Why does my permutations function give me a warning when an empty list is passed in?

0
votes

my permutation function:


    fun perms [] = [[]]
        | perms (x::xs) = let
            fun insertEverywhere [] = [[x]]
            | insertEverywhere (y::ys) = let
                fun consY list = y::list
            in
                (x::y::ys) :: (map consY (insertEverywhere ys))
            end
        in
            List.concat (map insertEverywhere (perms xs))
        end;

input: 

perms [];

output:

stdIn:813.1-813.9 Warning: type vars not generalized because of
   value restriction are instantiated to dummy types (X1,X2,...)

val it = [[]] : ?.X1 list list

Can someone explain why the type vars aren't generalized?

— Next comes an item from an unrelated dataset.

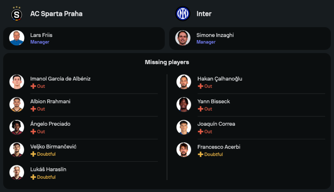Open Simone Inzaghi manager photo

pos(183,38)
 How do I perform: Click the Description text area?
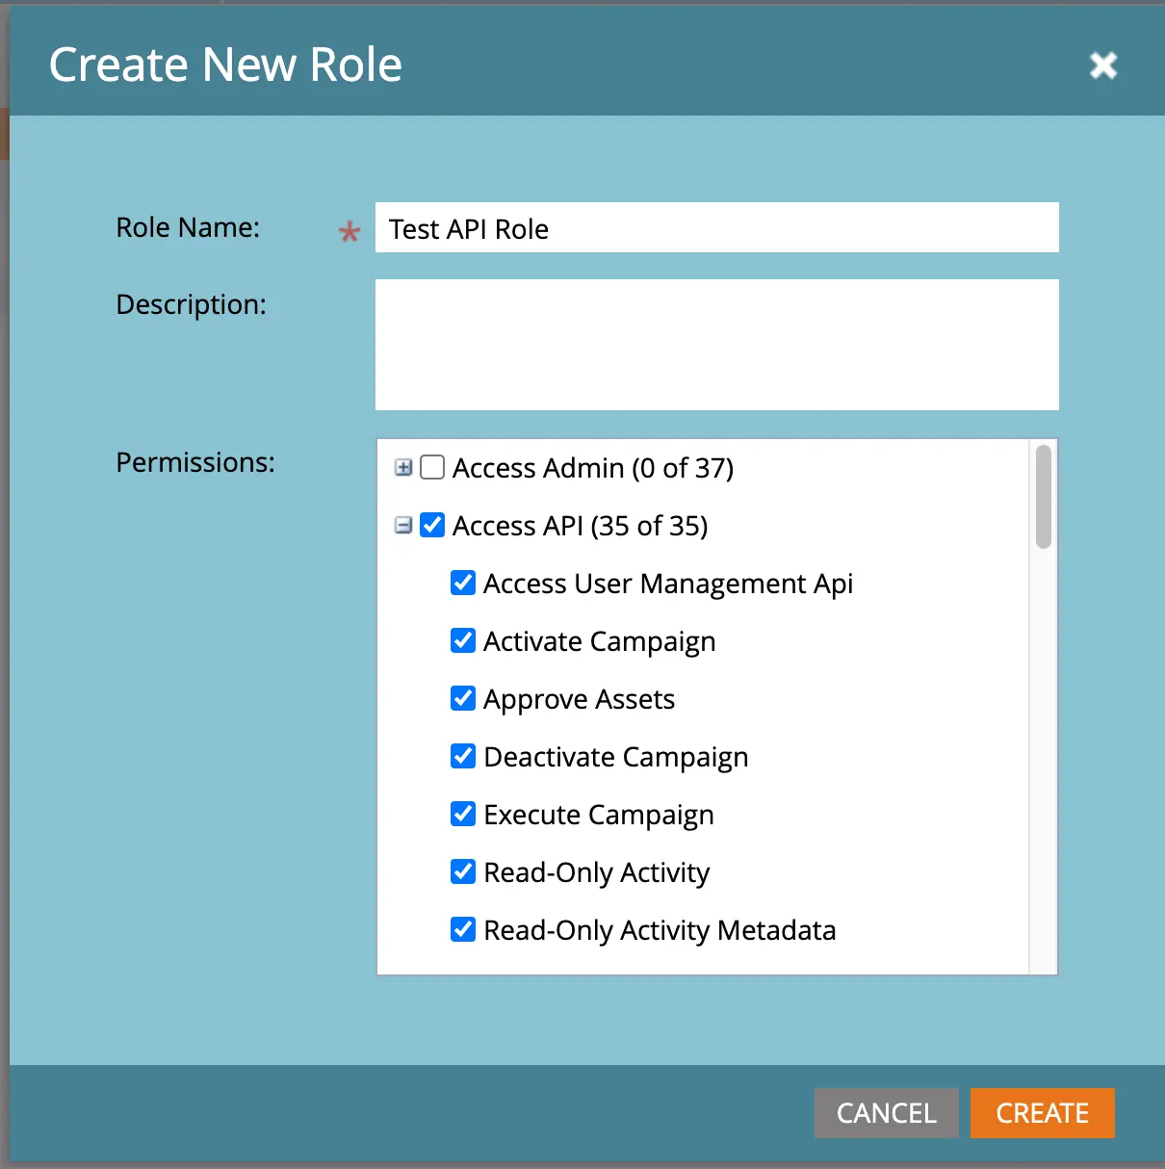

I should note, the type of perms is given after inputting perms; as

perms;
val it = fn : 'a list -> 'a list list

So it looks like I have achieved generalized variables, to me at least.

1
recursionsmlsmlnj

1 Answers

1
votes

Empty list is a special list which could potentially have any type for its elements. When you invoke perms [], the compiler is confused about the type of elements. You can either use:

> val ps: int list list = perms [];

or 

> val ps = perms ([]: int list);

then the compiler is happy because in can inference a specific type of the lists.